Recorded data START

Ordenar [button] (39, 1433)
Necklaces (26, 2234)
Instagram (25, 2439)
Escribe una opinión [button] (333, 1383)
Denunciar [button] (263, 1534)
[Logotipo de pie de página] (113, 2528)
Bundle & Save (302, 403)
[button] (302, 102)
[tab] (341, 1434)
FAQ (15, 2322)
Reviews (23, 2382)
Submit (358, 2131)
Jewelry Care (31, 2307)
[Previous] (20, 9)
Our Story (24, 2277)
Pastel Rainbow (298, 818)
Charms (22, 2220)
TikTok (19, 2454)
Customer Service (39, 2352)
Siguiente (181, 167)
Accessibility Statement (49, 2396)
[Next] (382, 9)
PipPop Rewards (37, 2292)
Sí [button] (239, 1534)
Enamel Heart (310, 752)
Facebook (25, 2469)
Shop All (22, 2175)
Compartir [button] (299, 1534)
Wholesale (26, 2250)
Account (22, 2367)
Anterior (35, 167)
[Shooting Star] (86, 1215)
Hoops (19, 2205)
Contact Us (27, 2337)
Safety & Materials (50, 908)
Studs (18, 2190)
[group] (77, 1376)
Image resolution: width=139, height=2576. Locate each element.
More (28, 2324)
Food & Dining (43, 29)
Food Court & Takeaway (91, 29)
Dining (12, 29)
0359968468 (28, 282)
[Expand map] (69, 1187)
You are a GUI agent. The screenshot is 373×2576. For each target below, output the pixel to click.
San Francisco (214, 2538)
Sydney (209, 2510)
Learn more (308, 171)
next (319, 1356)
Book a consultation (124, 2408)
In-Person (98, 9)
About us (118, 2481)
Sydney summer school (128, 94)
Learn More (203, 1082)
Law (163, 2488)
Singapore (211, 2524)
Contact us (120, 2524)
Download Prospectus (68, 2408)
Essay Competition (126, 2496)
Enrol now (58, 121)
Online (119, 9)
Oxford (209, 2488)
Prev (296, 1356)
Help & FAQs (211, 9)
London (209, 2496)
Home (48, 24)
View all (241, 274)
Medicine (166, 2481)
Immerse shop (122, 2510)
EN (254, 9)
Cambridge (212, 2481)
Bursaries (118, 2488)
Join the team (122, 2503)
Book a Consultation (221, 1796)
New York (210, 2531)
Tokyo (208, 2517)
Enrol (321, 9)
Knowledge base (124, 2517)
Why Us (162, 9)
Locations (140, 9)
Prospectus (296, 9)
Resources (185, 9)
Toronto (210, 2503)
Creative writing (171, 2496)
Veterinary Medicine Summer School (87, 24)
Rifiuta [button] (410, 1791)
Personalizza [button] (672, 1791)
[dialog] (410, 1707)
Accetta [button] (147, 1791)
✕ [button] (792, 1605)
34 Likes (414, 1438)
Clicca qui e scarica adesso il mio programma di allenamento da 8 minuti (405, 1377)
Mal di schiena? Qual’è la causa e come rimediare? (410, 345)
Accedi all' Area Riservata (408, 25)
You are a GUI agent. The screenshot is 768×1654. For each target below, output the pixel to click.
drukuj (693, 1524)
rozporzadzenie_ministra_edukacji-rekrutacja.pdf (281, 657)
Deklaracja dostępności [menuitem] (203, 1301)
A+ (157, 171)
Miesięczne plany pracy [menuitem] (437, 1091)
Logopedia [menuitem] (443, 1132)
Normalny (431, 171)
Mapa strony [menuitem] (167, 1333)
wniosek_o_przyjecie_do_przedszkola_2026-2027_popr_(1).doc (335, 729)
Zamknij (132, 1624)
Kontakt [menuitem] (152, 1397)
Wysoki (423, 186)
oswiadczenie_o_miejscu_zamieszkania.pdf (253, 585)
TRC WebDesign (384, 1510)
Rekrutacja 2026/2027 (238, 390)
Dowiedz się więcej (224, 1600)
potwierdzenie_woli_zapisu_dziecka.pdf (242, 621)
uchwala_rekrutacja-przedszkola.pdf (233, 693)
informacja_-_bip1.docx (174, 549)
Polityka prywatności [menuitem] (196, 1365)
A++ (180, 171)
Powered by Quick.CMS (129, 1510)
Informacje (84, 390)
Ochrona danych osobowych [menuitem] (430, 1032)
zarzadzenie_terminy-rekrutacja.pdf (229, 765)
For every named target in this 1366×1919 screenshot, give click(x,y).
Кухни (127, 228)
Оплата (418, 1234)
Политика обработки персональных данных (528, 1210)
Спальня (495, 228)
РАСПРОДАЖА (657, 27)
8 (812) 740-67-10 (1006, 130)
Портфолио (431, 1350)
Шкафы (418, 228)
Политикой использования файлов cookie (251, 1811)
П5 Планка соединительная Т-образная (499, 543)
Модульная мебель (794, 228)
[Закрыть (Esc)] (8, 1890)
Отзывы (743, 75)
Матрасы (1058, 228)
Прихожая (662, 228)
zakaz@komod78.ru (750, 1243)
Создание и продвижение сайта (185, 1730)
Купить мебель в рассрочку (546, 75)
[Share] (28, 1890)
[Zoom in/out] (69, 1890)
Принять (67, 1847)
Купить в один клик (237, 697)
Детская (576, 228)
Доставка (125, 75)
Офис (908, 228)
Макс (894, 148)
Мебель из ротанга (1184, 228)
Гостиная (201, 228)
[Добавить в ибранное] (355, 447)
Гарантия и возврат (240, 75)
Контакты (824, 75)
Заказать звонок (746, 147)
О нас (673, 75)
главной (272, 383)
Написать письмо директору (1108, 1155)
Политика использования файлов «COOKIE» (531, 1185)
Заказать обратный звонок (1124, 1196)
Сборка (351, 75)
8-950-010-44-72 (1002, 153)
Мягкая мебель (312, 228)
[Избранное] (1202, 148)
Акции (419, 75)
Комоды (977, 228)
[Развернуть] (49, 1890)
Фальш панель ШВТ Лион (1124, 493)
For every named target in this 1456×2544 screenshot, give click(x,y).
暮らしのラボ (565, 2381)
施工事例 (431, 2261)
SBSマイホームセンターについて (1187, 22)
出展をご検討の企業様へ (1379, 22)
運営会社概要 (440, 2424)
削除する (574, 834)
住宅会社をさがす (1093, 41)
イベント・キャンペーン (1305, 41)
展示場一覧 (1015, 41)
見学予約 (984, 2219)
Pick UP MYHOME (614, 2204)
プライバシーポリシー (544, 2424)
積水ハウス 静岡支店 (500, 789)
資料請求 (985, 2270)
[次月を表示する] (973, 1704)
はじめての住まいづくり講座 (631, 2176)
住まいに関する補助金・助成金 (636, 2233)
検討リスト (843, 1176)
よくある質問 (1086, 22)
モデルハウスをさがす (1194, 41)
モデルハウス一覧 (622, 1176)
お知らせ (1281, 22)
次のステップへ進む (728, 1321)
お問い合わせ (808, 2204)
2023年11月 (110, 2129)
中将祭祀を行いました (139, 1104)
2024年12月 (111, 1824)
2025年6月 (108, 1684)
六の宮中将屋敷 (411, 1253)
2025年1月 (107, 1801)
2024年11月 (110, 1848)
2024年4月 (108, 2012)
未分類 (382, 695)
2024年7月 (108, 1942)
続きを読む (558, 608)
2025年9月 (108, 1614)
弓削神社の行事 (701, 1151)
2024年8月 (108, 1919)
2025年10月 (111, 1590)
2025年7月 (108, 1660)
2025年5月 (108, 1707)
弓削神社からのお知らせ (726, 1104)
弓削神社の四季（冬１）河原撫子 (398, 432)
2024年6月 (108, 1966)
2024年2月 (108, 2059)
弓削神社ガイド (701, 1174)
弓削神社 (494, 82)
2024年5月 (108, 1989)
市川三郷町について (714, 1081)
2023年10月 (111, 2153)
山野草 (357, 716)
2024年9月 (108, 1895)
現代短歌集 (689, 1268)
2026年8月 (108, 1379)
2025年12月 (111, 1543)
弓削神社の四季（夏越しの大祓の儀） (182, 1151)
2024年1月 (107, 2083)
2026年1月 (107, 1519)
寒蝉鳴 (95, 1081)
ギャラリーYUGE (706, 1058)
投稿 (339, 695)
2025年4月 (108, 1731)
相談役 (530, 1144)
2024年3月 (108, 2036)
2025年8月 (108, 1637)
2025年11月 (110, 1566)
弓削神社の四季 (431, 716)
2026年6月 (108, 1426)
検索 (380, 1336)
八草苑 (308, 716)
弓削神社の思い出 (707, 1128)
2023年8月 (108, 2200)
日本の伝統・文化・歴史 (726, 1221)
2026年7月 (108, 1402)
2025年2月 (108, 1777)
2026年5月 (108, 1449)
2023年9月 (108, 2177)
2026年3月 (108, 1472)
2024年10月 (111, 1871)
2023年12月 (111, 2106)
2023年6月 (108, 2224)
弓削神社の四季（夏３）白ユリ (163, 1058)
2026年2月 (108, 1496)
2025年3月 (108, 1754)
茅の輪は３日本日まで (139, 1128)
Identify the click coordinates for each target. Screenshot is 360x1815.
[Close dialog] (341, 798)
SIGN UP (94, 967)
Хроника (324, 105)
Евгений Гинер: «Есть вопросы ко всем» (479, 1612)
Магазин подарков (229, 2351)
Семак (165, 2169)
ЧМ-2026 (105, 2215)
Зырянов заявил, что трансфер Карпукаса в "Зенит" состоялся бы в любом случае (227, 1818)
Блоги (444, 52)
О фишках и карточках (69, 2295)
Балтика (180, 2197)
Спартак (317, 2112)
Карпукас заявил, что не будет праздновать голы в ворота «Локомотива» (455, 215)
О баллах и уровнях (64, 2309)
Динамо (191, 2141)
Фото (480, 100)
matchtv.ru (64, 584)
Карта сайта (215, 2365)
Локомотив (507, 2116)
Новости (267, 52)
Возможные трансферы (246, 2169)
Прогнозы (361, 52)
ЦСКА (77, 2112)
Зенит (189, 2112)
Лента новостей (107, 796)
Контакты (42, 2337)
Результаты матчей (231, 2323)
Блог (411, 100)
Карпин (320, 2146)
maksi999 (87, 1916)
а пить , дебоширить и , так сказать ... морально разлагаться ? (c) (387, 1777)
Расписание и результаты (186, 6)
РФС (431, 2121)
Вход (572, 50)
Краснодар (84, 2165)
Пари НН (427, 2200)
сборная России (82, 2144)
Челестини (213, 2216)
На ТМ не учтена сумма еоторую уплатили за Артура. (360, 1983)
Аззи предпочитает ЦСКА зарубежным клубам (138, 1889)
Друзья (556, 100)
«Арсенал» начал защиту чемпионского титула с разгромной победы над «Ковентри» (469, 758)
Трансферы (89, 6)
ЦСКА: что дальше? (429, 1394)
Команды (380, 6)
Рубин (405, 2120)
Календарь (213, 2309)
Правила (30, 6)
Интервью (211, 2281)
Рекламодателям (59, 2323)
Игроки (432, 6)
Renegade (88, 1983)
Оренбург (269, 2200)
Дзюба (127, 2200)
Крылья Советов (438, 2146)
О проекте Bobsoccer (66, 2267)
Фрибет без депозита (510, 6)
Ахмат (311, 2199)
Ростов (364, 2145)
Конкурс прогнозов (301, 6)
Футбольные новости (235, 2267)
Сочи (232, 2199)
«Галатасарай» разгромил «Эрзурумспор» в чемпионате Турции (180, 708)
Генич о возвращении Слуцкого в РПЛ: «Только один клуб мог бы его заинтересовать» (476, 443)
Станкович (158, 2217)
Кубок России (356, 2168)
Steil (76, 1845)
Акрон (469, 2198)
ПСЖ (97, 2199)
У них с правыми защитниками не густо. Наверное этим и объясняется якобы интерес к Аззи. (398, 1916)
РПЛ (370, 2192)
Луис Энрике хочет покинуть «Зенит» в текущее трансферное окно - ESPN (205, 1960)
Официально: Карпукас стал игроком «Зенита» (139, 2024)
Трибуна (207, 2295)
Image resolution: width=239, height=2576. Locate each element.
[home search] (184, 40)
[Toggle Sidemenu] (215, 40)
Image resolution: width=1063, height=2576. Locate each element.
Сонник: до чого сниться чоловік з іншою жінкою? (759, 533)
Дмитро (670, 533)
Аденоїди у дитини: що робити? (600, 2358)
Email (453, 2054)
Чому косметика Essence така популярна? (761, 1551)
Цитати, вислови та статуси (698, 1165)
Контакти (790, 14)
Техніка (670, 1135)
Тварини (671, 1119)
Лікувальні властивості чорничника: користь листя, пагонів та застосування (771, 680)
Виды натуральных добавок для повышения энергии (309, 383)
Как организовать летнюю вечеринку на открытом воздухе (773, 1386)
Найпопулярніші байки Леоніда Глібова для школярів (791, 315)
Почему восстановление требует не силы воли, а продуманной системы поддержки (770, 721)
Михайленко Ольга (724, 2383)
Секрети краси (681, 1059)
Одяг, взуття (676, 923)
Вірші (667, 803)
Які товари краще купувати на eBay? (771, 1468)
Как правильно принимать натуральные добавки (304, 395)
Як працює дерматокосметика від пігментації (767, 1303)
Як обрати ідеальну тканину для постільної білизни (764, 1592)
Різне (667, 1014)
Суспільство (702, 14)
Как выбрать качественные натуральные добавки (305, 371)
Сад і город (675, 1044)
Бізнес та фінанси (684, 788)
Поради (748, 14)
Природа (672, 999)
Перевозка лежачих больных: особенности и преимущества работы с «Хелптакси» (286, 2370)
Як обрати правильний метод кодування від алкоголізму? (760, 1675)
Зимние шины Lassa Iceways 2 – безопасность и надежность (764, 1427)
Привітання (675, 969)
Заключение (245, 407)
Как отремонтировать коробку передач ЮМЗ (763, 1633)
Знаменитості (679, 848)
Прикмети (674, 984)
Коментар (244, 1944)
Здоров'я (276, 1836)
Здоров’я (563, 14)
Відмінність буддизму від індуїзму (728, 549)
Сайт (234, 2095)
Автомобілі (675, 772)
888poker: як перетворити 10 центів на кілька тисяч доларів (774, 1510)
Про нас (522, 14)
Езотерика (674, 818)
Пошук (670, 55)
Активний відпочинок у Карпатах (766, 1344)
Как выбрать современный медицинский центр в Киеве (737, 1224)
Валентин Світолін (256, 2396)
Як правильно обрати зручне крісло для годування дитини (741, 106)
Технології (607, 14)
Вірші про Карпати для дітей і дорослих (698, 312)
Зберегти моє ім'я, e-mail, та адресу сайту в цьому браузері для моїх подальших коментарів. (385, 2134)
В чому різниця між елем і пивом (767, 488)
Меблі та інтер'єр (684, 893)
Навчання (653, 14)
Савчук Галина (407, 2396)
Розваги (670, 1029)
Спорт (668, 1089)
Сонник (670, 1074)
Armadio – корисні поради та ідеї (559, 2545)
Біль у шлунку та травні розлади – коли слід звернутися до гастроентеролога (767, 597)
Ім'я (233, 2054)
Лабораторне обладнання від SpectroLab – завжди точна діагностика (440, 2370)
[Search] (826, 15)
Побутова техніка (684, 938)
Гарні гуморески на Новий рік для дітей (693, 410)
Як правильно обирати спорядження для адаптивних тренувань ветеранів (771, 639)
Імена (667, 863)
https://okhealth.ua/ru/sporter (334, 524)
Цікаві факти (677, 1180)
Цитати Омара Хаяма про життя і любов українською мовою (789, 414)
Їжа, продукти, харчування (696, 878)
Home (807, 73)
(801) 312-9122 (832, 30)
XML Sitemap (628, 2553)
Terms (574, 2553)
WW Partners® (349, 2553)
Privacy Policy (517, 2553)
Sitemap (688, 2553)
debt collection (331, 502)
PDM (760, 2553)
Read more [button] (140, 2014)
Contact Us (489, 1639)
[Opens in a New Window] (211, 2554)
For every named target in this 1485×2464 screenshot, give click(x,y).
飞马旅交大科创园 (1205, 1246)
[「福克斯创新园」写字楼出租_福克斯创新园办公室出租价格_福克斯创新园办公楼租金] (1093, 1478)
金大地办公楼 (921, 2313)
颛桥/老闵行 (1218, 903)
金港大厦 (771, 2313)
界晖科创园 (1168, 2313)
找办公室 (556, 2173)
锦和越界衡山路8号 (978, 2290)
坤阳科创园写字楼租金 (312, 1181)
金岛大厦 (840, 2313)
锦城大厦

Recorded data END

## What you have to do
Give back, exactly as written, the stretch from the line with "Дзюба (127, 2200)" through the line with "Станкович (158, 2217)", and no other lines from the records above.

## Exercise solution
Дзюба (127, 2200)
Крылья Советов (438, 2146)
О проекте Bobsoccer (66, 2267)
Фрибет без депозита (510, 6)
Ахмат (311, 2199)
Ростов (364, 2145)
Конкурс прогнозов (301, 6)
Футбольные новости (235, 2267)
Сочи (232, 2199)
«Галатасарай» разгромил «Эрзурумспор» в чемпионате Турции (180, 708)
Генич о возвращении Слуцкого в РПЛ: «Только один клуб мог бы его заинтересовать» (476, 443)
Станкович (158, 2217)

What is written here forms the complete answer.